Exploring the impacts of built environment on pedestrian injury severity involving distracted driving

Introduction: This study develops an injury severity model that demonstrates level of pedestrians' injury severity during pedestrian-vehicle collisions, specifically those involving distracted driving.

Method: It uses data from a police-reported collision database that contains pedestrian-vehicle collision information in Nova Scotia, Canada. A latent segmentation-based ordered logit (LSOL) model is developed in this paper that comprehensively examines the influence of built environment characteristics on pedestrian injury severity. It estimates a latent segment allocation model within LSOL modeling framework to capture unobserved heterogeneity across pedestrians. Two latent segments, high- and low-risk segments, are identified probabilistically based on pedestrian characteristics and action, driver action, and collision attributes.

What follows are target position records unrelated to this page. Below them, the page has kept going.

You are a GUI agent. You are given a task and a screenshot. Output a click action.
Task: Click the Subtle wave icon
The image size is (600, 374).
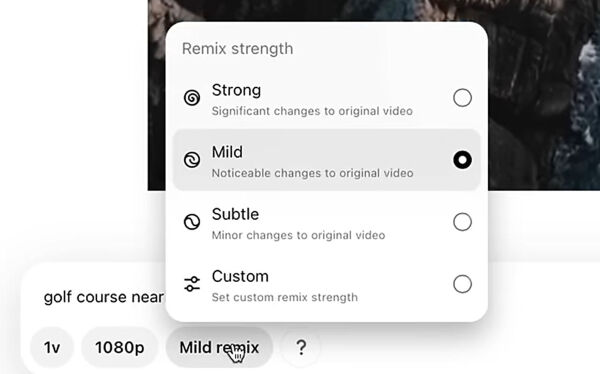tap(192, 222)
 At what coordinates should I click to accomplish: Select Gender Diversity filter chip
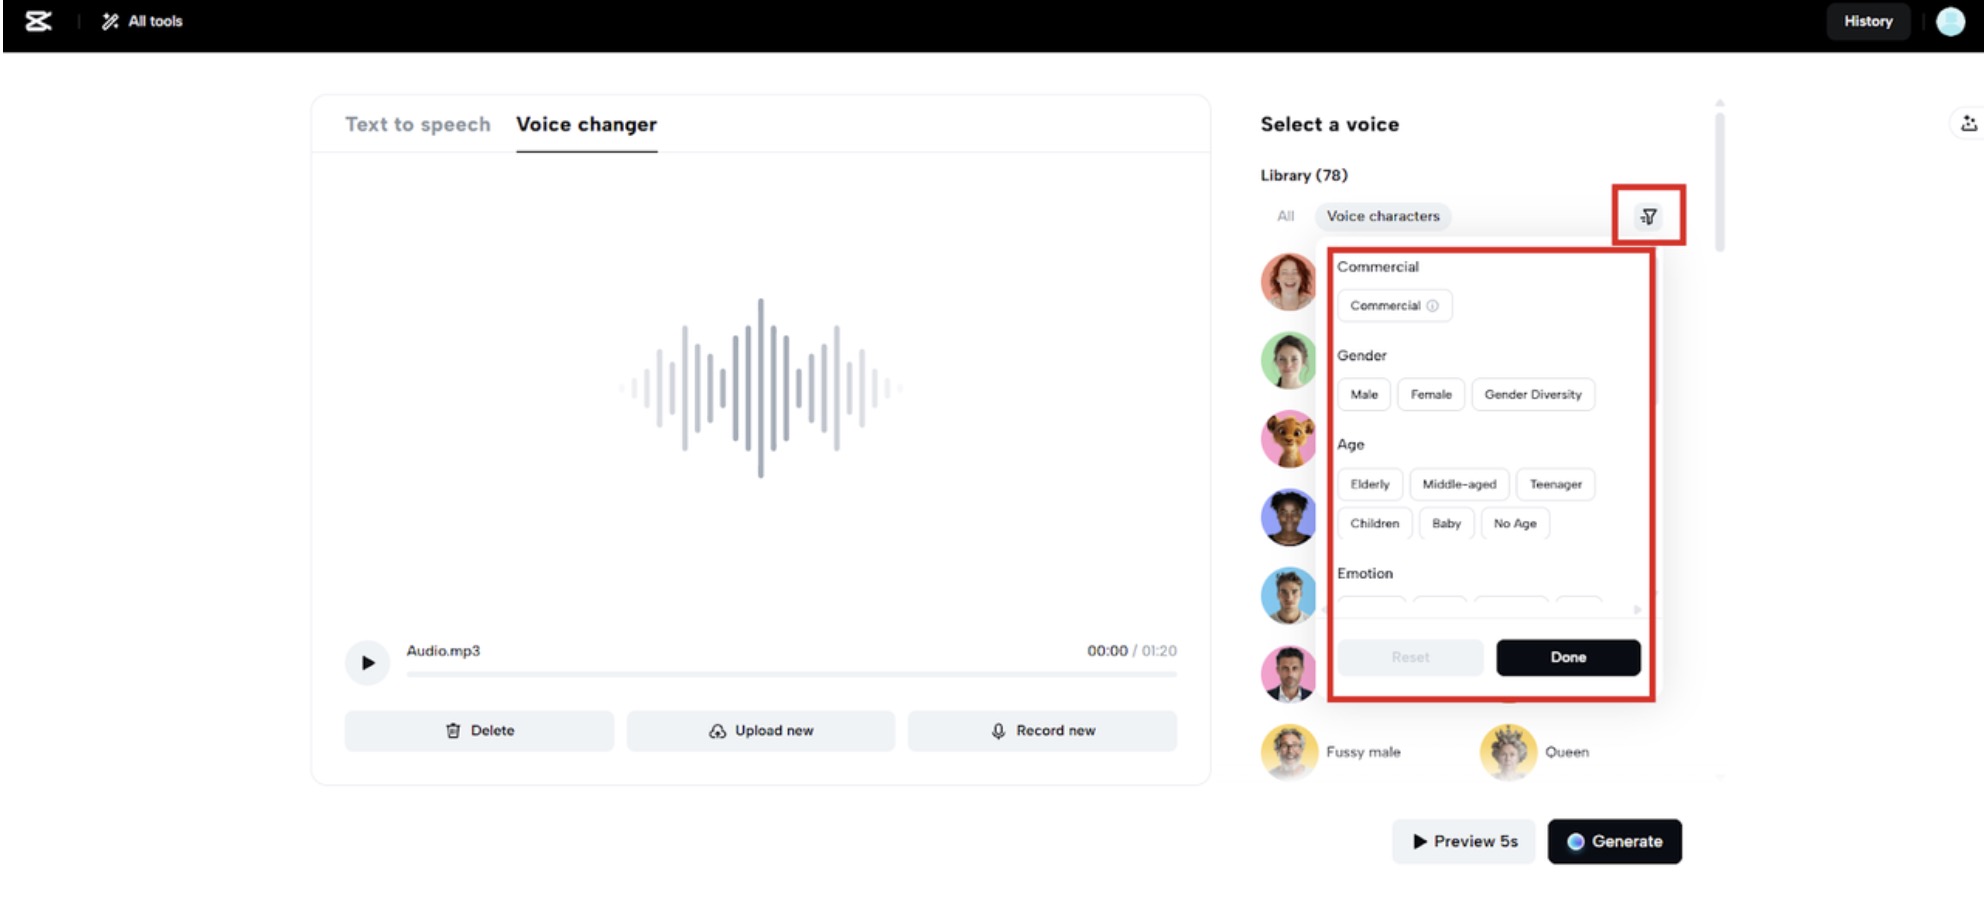pyautogui.click(x=1532, y=395)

Results: Results suggest that higher mixed land-use, transit stop density, length of sidewalk in the collision locations, and collisions occurring near schools yield lower pedestrian injury severity. In contrast, pedestrian-vehicle collisions in arterial roads, curved roads, sloped roads, and roundabouts tend to result in severe injuries. Interactions between distracted driving type and built environment characteristics are examined in this study. For example, using a communication device while driving on straight roads increases likelihood of higher pedestrian injury severity. This study also confirms the existence of heterogeneity across latent segments. For instance, higher percentage of people commuting by walking in the collision areas yield severe pedestrian injury in high-risk segments and lower injury severity in low-risk segments. Practical applications: The findings of this study will assist transportation planners and road safety stakeholders in developing effective and prioritized policies to reduce pedestrian injury severity involving distracted driving incidents.